• Exercise directions: Only a slice of the listing below is wanted. Retype the lines from the one containing "Expand the 用户服务" through the one containing "459x500 pixels.", exactly, both ends included.

• Task input:
[Start of section]

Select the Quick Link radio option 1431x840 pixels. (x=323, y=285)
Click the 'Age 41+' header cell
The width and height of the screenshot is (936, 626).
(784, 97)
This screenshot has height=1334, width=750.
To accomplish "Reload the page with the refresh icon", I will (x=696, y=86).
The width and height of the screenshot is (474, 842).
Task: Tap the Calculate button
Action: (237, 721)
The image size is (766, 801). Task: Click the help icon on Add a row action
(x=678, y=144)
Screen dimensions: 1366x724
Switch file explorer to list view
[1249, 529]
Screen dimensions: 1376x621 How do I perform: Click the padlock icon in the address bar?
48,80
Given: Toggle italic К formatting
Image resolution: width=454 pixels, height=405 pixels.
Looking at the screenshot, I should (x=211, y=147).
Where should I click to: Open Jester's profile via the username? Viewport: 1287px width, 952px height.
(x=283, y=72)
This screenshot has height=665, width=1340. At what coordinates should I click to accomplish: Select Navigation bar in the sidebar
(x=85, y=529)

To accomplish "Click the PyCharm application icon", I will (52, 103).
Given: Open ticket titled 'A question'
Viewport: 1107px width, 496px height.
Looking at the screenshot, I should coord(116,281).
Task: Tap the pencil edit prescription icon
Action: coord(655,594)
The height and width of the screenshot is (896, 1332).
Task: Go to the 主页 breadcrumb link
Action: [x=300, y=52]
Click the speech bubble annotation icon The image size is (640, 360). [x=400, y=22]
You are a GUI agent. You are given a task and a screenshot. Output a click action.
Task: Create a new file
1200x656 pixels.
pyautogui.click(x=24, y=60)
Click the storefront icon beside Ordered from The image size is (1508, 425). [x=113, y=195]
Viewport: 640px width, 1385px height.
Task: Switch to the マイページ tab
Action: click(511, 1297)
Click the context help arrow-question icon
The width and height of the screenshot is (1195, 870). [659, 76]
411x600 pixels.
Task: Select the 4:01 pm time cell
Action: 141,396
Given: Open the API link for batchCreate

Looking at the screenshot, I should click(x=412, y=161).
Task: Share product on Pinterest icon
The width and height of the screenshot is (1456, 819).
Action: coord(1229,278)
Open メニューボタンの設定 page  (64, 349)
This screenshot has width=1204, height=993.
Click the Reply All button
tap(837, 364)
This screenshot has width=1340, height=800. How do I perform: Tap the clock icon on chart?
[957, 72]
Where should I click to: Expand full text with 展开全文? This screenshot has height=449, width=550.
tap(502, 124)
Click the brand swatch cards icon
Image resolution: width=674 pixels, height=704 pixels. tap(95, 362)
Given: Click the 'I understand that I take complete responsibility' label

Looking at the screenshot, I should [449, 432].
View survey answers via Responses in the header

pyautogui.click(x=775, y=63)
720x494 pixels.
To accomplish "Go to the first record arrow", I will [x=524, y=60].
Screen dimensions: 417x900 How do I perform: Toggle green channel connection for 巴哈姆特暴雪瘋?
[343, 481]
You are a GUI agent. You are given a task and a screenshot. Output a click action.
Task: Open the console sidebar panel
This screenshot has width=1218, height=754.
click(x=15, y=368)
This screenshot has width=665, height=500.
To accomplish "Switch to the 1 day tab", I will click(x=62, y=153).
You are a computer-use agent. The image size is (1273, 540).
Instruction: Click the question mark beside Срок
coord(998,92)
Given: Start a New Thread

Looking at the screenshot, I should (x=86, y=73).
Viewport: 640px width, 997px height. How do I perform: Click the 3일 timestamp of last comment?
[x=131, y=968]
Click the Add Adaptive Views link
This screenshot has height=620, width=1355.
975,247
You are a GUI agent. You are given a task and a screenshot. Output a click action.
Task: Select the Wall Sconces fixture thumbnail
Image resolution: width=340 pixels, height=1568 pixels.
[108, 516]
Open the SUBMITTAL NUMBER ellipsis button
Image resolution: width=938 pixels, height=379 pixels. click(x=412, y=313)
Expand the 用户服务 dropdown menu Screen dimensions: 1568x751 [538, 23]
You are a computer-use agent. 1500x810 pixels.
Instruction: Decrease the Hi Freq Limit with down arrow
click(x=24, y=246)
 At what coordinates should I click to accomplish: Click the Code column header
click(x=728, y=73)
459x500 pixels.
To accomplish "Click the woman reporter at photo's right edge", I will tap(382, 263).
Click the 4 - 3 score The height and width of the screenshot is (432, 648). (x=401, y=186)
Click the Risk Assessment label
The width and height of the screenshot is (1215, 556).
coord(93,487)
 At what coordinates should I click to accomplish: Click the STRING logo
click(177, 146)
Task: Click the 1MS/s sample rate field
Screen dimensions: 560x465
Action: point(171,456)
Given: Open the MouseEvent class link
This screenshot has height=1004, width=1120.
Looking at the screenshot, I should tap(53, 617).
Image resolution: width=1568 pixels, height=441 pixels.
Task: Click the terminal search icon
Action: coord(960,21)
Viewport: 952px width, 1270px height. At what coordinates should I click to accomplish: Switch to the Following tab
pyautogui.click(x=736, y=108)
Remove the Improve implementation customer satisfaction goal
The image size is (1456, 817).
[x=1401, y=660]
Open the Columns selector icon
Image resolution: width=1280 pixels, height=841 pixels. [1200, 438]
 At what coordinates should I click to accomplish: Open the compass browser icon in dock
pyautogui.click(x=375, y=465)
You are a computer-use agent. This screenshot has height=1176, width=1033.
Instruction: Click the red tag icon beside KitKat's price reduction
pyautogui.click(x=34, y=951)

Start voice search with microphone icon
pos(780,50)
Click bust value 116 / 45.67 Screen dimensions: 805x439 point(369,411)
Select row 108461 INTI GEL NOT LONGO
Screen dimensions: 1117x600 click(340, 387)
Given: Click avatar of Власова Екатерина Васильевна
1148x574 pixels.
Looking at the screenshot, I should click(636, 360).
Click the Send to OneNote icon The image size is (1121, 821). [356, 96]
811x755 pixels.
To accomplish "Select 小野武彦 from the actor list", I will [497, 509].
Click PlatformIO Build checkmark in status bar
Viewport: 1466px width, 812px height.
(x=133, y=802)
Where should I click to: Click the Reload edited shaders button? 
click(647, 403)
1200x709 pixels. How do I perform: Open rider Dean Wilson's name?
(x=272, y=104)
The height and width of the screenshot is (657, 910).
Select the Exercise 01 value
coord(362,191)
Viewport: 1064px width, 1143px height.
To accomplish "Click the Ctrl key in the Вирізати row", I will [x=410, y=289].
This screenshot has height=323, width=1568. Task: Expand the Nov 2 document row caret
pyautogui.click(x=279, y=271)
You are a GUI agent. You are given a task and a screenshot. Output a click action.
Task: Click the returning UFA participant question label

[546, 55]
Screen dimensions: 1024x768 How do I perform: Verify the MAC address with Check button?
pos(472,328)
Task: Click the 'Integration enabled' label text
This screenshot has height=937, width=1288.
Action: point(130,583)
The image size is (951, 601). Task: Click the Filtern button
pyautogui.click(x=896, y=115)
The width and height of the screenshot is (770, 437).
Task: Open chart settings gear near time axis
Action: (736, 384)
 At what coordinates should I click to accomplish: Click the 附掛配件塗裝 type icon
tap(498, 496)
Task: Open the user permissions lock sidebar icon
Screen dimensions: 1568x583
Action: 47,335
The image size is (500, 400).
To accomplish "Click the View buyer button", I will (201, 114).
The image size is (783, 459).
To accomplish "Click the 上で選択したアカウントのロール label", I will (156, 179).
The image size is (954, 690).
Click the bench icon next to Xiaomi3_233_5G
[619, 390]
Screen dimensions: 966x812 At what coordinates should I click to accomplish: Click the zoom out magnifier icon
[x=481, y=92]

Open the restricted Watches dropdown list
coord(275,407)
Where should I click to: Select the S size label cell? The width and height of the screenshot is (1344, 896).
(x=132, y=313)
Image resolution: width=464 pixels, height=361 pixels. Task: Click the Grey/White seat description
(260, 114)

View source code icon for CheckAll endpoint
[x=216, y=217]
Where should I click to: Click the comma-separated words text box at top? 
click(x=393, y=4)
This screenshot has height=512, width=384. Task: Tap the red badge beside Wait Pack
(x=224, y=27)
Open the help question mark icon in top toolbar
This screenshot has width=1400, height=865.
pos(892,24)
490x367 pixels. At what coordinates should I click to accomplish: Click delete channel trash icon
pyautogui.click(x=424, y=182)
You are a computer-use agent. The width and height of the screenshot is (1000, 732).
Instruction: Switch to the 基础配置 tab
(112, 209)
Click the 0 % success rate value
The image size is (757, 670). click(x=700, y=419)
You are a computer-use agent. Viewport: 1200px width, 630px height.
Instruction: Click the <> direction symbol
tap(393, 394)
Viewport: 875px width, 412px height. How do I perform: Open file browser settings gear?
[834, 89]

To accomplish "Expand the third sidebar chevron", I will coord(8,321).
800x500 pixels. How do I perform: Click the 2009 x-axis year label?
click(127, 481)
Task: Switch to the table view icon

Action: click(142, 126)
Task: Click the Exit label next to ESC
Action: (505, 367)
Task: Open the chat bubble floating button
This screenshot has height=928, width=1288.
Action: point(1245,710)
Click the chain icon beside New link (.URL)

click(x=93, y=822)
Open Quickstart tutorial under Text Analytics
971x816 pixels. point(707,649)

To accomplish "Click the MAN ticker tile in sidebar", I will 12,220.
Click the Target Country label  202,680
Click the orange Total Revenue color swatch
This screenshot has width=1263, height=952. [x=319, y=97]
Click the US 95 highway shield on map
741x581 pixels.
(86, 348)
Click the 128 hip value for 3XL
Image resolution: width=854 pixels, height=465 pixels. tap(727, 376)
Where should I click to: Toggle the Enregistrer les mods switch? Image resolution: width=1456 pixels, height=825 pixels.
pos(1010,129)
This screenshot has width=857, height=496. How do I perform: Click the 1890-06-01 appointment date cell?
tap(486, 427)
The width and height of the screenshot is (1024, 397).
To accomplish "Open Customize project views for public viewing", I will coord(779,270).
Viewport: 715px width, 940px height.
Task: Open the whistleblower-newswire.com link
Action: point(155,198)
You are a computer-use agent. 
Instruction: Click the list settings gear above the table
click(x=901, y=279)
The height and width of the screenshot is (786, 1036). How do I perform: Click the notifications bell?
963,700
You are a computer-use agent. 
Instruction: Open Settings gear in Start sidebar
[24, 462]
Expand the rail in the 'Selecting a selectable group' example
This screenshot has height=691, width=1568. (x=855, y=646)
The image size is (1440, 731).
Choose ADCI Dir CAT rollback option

[End of section]

• Solution for this exercise:
Expand the 用户服务 dropdown menu Screen dimensions: 1568x751 [538, 23]
You are a computer-use agent. 1500x810 pixels.
Instruction: Decrease the Hi Freq Limit with down arrow
click(x=24, y=246)
 At what coordinates should I click to accomplish: Click the Code column header
click(x=728, y=73)
459x500 pixels.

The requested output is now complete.